Epifania solidale dei carabinieri negli ospedali di Verona

La Befana dell’Arma porta doni e sorrisi ai piccoli pazienti tra Negrar e Borgo Trento

Anche nel 2026 si rinnova a Verona la tradizione di vicinanza e solidarietà dei carabinieri verso i bambini ricoverati negli ospedali del territorio, in occasione della festività dell’Epifania. Un appuntamento ormai consolidato che unisce il valore simbolico della festa a un gesto concreto di attenzione verso i più piccoli e le loro famiglie, in un momento spesso delicato come quello della degenza ospedaliera.

L’iniziativa è stata promossa dal Comando provinciale dei carabinieri di Verona, alla presenza del comandante provinciale, colonnello Claudio Papagno, che ha guidato personalmente la giornata all’insegna dell’incontro e della condivisione. Un segnale forte di prossimità istituzionale, che sottolinea il ruolo dell’Arma non solo come presidio di sicurezza, ma anche come punto di riferimento umano e sociale per la comunità.

Ad aprire l’evento è stato l’arrivo simbolico della “gazzella” dei carabinieri, che ha scortato la Befana nei due principali plessi ospedalieri coinvolti. La prima tappa si è svolta presso l’ospedale Sacro Cuore Don Calabria di Negrar, seguita dalla visita all’ospedale della Mamma e del Bambino dell’Azienda ospedaliera universitaria integrata di Borgo Trento. L’arrivo dei mezzi dell’Arma e della Befana ha attirato l’attenzione e suscitato stupore e curiosità non solo tra i piccoli pazienti, ma anche tra il personale sanitario e i cittadini presenti.

Nel corso delle visite, la Befana dei carabinieri ha fatto tappa nei reparti pediatrici, portando sorrisi e momenti di leggerezza ai bambini ricoverati. A Negrar e a Borgo Trento, la delegazione dell’Arma ha incontrato i piccoli degenti e i loro genitori, intrattenendosi con loro e condividendo parole di incoraggiamento. Particolare attenzione è stata riservata anche a reparti delicati come l’Emato-oncologia pediatrica, la Neurochirurgia pediatrica e la Neuropsichiatria infantile, dove il valore umano dell’iniziativa assume un significato ancora più profondo.

Ad accogliere il comandante provinciale e i rappresentanti dell’Arma sono stati numerosi dirigenti e responsabili sanitari. Tra questi, Giorgio Piacentini, direttore della Pediatria del plesso C, Francesca D’Arra, direttore della Neuropsichiatria infantile, e Gedovar Nazzari, presidente dell’IRCCS ospedale Sacro Cuore Don Calabria. Presenti anche Davide Brunelli, vice direttore sanitario, e Giorgio Zavarise, pediatra, a testimonianza della collaborazione e della sintonia tra istituzioni civili, sanitarie e forze dell’ordine.

Accanto al colonnello Papagno, hanno partecipato all’iniziativa anche i comandanti delle Compagnie di Caprino e Verona, rispettivamente capitano Lucrezia Limodio e tenente Alessandro Raganato, insieme ai comandanti delle Stazioni di Negrar e Parona Valpolicella. Una presenza corale che ha rafforzato il messaggio di unità e attenzione verso il territorio.

A dare ulteriore valore simbolico alla giornata è stata la partecipazione del vescovo di Verona, monsignor Domenico Pompili, che ha preso parte alla consegna dei doni. La sua presenza ha sottolineato l’importanza del gesto come momento di condivisione e speranza, capace di andare oltre l’aspetto festivo per toccare dimensioni più profonde di vicinanza e conforto.
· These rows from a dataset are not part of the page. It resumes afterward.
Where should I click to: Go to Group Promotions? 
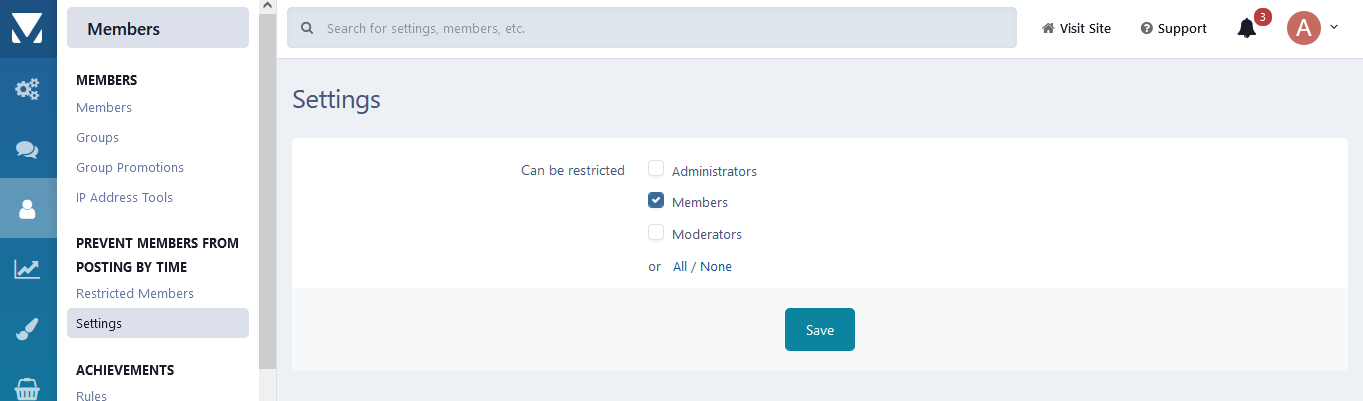pyautogui.click(x=130, y=168)
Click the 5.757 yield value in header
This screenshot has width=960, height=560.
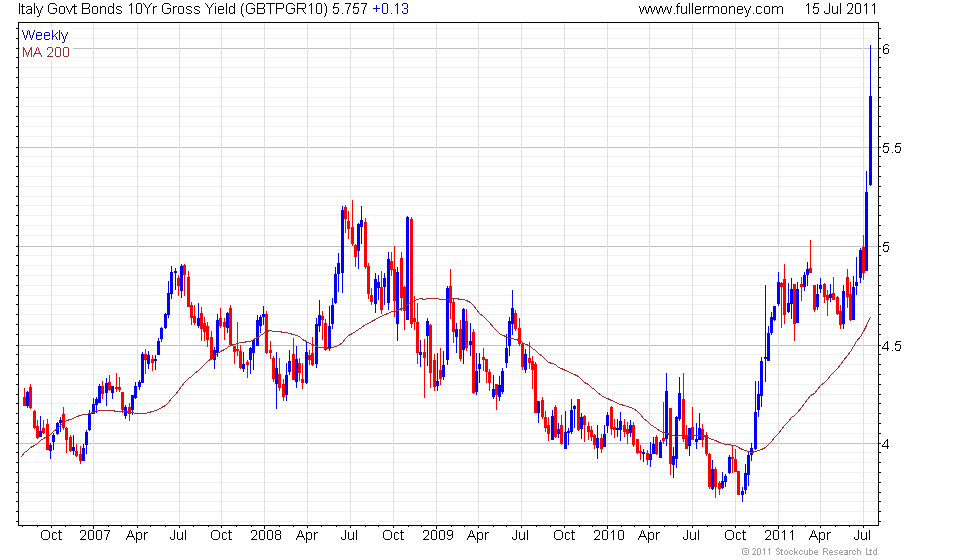350,9
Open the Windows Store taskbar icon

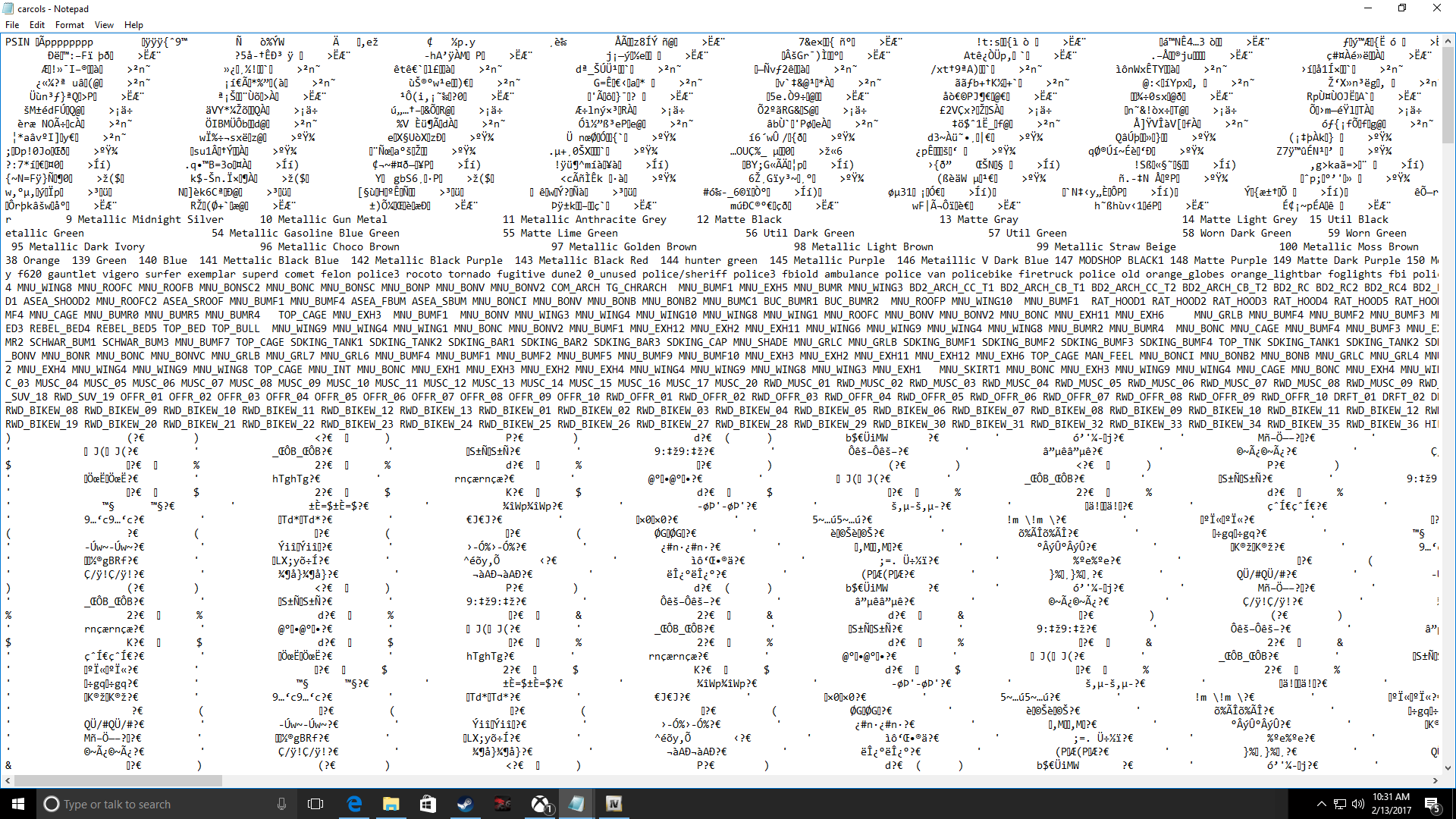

Tra i regali distribuiti ai bambini, giochi educativi e materiale didattico, come penne, matite, quaderni e diari personalizzati con il logo dell’Arma dei carabinieri. Doni semplici ma pensati per accompagnare i ragazzi durante la degenza e, in molti casi, anche nel ritorno alla quotidianità scolastica. Oggetti che sono stati accolti con entusiasmo dai bambini di tutte le età, trasformando per qualche ora l’ospedale in un luogo di festa.

L’iniziativa dell’Epifania conferma così l’impegno costante dei carabinieri di Verona nel coltivare un rapporto diretto con la cittadinanza, soprattutto nei contesti più fragili. Un gesto che, anno dopo anno, si rinnova e si rafforza, dimostrando come la presenza dell’Arma possa tradursi anche in attenzione, ascolto e solidarietà concreta verso i più piccoli.